PROBLEM DETAILS ->
An exact copy of all the data below is needed.

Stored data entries
• • • •
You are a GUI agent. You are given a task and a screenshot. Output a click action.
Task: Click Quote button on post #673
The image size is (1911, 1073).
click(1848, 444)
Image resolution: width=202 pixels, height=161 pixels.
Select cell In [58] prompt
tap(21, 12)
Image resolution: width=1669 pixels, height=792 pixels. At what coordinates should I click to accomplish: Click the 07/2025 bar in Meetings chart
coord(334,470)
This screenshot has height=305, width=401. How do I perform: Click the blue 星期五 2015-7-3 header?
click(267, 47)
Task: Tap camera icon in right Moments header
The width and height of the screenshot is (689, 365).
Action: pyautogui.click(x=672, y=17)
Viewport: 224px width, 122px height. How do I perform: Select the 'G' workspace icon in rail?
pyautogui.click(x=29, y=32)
• • • •
SOLVED PROBLEM ->
You are a GUI agent. You are given a task and a screenshot. Output a click action.
Task: Click Quote button on post #673
The image size is (1911, 1073).
click(1848, 444)
Image resolution: width=202 pixels, height=161 pixels.
Select cell In [58] prompt
tap(21, 12)
Image resolution: width=1669 pixels, height=792 pixels. At what coordinates should I click to accomplish: Click the 07/2025 bar in Meetings chart
coord(334,470)
This screenshot has height=305, width=401. How do I perform: Click the blue 星期五 2015-7-3 header?
click(267, 47)
Task: Tap camera icon in right Moments header
The width and height of the screenshot is (689, 365).
Action: pyautogui.click(x=672, y=17)
Viewport: 224px width, 122px height. How do I perform: Select the 'G' workspace icon in rail?
pyautogui.click(x=29, y=32)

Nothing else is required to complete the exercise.